リバースエンジニアリング Vol.3:生産ライン停止を最短で復旧!折損シャフトの再生加工(短納期事例)

折れたシャフトを“2日で復旧” ― 現場を止めない応急再生加工の実例

生産ラインの稼働中、突然シャフトが折れてラインが停止する──
現場では決して珍しくないトラブルですが、復旧までの時間が長引くほど生産に大きな影響が出ます。

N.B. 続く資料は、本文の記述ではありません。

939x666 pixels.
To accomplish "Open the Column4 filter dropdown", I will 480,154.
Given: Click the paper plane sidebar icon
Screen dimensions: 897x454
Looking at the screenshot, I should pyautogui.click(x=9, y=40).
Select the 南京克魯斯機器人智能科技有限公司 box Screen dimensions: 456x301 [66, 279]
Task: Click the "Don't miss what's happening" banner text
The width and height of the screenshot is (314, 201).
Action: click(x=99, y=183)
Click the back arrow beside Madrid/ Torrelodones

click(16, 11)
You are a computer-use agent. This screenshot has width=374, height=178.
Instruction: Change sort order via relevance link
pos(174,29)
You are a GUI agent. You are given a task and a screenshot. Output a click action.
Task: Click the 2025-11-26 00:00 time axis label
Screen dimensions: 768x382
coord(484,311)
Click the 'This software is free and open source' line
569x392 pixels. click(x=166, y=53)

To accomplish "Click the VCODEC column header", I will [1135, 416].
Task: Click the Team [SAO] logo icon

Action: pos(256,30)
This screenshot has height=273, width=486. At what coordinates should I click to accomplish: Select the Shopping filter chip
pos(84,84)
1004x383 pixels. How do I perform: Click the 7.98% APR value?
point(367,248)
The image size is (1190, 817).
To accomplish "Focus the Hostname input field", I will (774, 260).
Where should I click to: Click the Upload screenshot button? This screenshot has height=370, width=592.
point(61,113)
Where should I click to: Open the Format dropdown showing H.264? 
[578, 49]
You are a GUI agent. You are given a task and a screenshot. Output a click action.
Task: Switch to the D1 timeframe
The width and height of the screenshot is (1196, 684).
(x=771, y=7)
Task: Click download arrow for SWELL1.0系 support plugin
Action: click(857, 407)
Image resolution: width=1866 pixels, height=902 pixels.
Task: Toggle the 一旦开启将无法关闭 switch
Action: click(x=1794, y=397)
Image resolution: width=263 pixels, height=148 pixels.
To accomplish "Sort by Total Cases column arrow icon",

しかし実際には、設備メーカーへ修理や部品製作を依頼すると、数週間〜数ヶ月待ちになることも珍しくありません。
この「待てない」「今日にも動かしたい」という切羽詰まった状況こそ、タカタ精密が力を発揮できる場面です。

発生したトラブル:生産中にシャフトが突然折損

今回のご相談は、ライン稼働中にシャフトが突然折れてしまい、装置全体がストップしてしまったケース。
折れたシャフトは生産工程の重要な回転部であり、「すぐに動かしたい」という強いご要望がありました。

支給された折損シャフトは下記の状態でした。

📌 両端が完全に折れて分離状態
📌 精度を保ったままの接合が必要

応急とはいえ、いい加減な修理では“数時間で再び折れる”可能性もあります。
現場を止めないためには、強度を確保した応急再生加工が必須でした。

迅速復旧のために取った方法

ねじれ荷重に弱い外周溶接。だからこそ“芯材を入れて補強する”判断を実施。

折損したシャフトを接合する際、
一見すると 外周を溶接すればつながる ように思われがちです。

しかし今回のシャフトは、装置の構造上 強いねじれ(トルク)を受け続ける部品 でした。
そのため、外周溶接だけでは十分なねじり強度が得られず、
「再び同じ部分から折れる」可能性が高いと判断しました。

これは、タカタ精密がこれまで多くの修理・再生加工の中で得てきた経験則でもあります。

そこで今回は——
折れたシャフトの内部に“焼き入れシャフト”を芯材として挿入し、ねじり強度を大きく高める補強構造 を採用しました。

採用した応急接合方法

  1. 折損両端に座グリ(深穴)加工
     → 芯材を確実に保持できる深さと精度を確保

  2. 高硬度の焼き入れシャフトを内部に挿入
     → トルク荷重に耐える“中芯”として機能

  3. ねじ止めで軸芯を固定し、溶接よりも強い接合に(ネジ止めにも一工夫しています)
     → ねじれ方向の応力を受けてもズレや再折損が起きにくい構造

この工法により、外周溶接だけでは得られない 高い耐ねじり強度 を確保し、
「応急的だが現場で十分使える強度」を実現しました。

 超短納期:2日で稼働復旧

今回も緊急案件としてすぐに対応し、
支給からわずか“2日後”には現場で使える状態に復旧。

設備メーカーでは数週間〜数ヶ月かかるケースもあるため、
「すぐにラインが動いた」と非常に喜ばれました。

まとめ ― 技術判断と経験から成り立つ応急再生加工

今回の事例は、
単に折れたシャフトをつなぐだけでなく、
“どうすれば再び折れずに使えるのか” を考え抜いた技術判断がポイントでした。

  • 溶接だけではねじれに耐えない

  • 芯材を入れることで内部から補強できる

  • 現物解析〜再生加工まで一貫対応

  • 圧倒的な短納期でライン停止時間を最小化

タカタ精密では、
“現場で本当に使える応急復旧” を追求し続けています。